> **Record set**
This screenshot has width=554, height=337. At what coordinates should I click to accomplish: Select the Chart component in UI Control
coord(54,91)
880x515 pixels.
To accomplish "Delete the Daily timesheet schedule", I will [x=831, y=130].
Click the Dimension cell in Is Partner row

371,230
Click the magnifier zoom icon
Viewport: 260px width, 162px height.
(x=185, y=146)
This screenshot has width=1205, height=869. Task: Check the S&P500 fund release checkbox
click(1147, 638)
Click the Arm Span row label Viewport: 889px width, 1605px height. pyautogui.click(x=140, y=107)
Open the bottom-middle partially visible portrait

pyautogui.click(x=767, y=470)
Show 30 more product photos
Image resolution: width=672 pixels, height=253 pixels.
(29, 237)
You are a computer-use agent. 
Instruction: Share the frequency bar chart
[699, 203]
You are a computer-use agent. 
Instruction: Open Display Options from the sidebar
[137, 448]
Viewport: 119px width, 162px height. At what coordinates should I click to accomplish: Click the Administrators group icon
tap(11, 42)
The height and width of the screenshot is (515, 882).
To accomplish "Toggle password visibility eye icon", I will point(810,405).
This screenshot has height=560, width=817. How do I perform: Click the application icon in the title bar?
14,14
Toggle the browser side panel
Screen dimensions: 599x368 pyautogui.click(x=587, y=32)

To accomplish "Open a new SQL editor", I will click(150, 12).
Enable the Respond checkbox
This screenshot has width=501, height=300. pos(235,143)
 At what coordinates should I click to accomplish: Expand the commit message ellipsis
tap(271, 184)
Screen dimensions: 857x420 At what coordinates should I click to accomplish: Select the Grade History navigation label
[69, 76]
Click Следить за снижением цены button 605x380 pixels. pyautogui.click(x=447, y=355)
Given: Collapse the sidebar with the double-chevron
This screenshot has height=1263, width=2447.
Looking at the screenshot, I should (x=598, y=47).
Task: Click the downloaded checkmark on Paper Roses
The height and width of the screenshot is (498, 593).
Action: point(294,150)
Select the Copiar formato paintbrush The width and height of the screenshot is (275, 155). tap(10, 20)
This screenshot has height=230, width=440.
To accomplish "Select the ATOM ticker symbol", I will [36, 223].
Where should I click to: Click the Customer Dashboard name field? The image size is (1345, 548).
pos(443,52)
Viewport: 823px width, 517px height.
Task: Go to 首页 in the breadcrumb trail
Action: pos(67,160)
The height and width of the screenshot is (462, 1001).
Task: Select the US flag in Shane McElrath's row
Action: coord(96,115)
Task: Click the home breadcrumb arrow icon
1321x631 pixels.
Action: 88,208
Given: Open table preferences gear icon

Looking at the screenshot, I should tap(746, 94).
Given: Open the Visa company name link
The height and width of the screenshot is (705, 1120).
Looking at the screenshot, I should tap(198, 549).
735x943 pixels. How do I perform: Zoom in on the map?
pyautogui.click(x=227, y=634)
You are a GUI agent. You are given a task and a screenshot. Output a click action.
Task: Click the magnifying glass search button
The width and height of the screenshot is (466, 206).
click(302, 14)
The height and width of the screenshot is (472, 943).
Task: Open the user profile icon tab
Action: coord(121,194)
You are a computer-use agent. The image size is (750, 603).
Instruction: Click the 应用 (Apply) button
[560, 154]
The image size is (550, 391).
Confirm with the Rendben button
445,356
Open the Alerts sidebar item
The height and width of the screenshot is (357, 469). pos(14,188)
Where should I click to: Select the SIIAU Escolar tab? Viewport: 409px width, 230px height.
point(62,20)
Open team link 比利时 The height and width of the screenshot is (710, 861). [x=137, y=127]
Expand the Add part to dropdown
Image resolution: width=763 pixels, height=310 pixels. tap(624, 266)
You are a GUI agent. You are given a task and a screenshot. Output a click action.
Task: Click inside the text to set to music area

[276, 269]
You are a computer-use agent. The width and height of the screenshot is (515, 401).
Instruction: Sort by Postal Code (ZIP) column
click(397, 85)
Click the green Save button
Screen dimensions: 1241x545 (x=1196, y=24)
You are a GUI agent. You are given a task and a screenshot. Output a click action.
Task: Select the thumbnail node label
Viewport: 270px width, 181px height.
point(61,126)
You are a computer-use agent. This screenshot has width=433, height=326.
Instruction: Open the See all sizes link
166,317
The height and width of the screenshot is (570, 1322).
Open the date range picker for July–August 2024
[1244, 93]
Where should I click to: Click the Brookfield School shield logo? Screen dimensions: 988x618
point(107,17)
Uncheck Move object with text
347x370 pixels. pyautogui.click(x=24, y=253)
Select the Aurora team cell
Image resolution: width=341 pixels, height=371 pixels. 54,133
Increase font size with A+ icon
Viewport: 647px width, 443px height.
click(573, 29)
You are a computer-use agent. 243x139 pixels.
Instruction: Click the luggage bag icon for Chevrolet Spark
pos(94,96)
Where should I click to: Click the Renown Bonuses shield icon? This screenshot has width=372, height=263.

> **Task instructions**
Please retype the whole of the material above exactly.

> **Exercise output**
This screenshot has width=554, height=337. At what coordinates should I click to accomplish: Select the Chart component in UI Control
coord(54,91)
880x515 pixels.
To accomplish "Delete the Daily timesheet schedule", I will [x=831, y=130].
Click the Dimension cell in Is Partner row

371,230
Click the magnifier zoom icon
Viewport: 260px width, 162px height.
(x=185, y=146)
This screenshot has width=1205, height=869. Task: Check the S&P500 fund release checkbox
click(1147, 638)
Click the Arm Span row label Viewport: 889px width, 1605px height. pyautogui.click(x=140, y=107)
Open the bottom-middle partially visible portrait

pyautogui.click(x=767, y=470)
Show 30 more product photos
Image resolution: width=672 pixels, height=253 pixels.
(29, 237)
You are a computer-use agent. 
Instruction: Share the frequency bar chart
[699, 203]
You are a computer-use agent. 
Instruction: Open Display Options from the sidebar
[137, 448]
Viewport: 119px width, 162px height. At what coordinates should I click to accomplish: Click the Administrators group icon
tap(11, 42)
The height and width of the screenshot is (515, 882).
To accomplish "Toggle password visibility eye icon", I will point(810,405).
This screenshot has height=560, width=817. How do I perform: Click the application icon in the title bar?
14,14
Toggle the browser side panel
Screen dimensions: 599x368 pyautogui.click(x=587, y=32)

To accomplish "Open a new SQL editor", I will click(150, 12).
Enable the Respond checkbox
This screenshot has width=501, height=300. pos(235,143)
 At what coordinates should I click to accomplish: Expand the commit message ellipsis
tap(271, 184)
Screen dimensions: 857x420 At what coordinates should I click to accomplish: Select the Grade History navigation label
[69, 76]
Click Следить за снижением цены button 605x380 pixels. pyautogui.click(x=447, y=355)
Given: Collapse the sidebar with the double-chevron
This screenshot has height=1263, width=2447.
Looking at the screenshot, I should (x=598, y=47).
Task: Click the downloaded checkmark on Paper Roses
The height and width of the screenshot is (498, 593).
Action: point(294,150)
Select the Copiar formato paintbrush The width and height of the screenshot is (275, 155). tap(10, 20)
This screenshot has height=230, width=440.
To accomplish "Select the ATOM ticker symbol", I will [36, 223].
Where should I click to: Click the Customer Dashboard name field? The image size is (1345, 548).
pos(443,52)
Viewport: 823px width, 517px height.
Task: Go to 首页 in the breadcrumb trail
Action: pos(67,160)
The height and width of the screenshot is (462, 1001).
Task: Select the US flag in Shane McElrath's row
Action: coord(96,115)
Task: Click the home breadcrumb arrow icon
1321x631 pixels.
Action: 88,208
Given: Open table preferences gear icon

Looking at the screenshot, I should tap(746, 94).
Given: Open the Visa company name link
The height and width of the screenshot is (705, 1120).
Looking at the screenshot, I should tap(198, 549).
735x943 pixels. How do I perform: Zoom in on the map?
pyautogui.click(x=227, y=634)
You are a GUI agent. You are given a task and a screenshot. Output a click action.
Task: Click the magnifying glass search button
The width and height of the screenshot is (466, 206).
click(302, 14)
The height and width of the screenshot is (472, 943).
Task: Open the user profile icon tab
Action: coord(121,194)
You are a computer-use agent. The image size is (750, 603).
Instruction: Click the 应用 (Apply) button
[560, 154]
The image size is (550, 391).
Confirm with the Rendben button
445,356
Open the Alerts sidebar item
The height and width of the screenshot is (357, 469). pos(14,188)
Where should I click to: Select the SIIAU Escolar tab? Viewport: 409px width, 230px height.
point(62,20)
Open team link 比利时 The height and width of the screenshot is (710, 861). [x=137, y=127]
Expand the Add part to dropdown
Image resolution: width=763 pixels, height=310 pixels. tap(624, 266)
You are a GUI agent. You are given a task and a screenshot. Output a click action.
Task: Click inside the text to set to music area

[276, 269]
You are a computer-use agent. The width and height of the screenshot is (515, 401).
Instruction: Sort by Postal Code (ZIP) column
click(397, 85)
Click the green Save button
Screen dimensions: 1241x545 (x=1196, y=24)
You are a GUI agent. You are given a task and a screenshot. Output a click action.
Task: Select the thumbnail node label
Viewport: 270px width, 181px height.
point(61,126)
You are a computer-use agent. This screenshot has width=433, height=326.
Instruction: Open the See all sizes link
166,317
The height and width of the screenshot is (570, 1322).
Open the date range picker for July–August 2024
[1244, 93]
Where should I click to: Click the Brookfield School shield logo? Screen dimensions: 988x618
point(107,17)
Uncheck Move object with text
347x370 pixels. pyautogui.click(x=24, y=253)
Select the Aurora team cell
Image resolution: width=341 pixels, height=371 pixels. 54,133
Increase font size with A+ icon
Viewport: 647px width, 443px height.
click(573, 29)
You are a computer-use agent. 243x139 pixels.
Instruction: Click the luggage bag icon for Chevrolet Spark
pos(94,96)
Where should I click to: Click the Renown Bonuses shield icon? This screenshot has width=372, height=263.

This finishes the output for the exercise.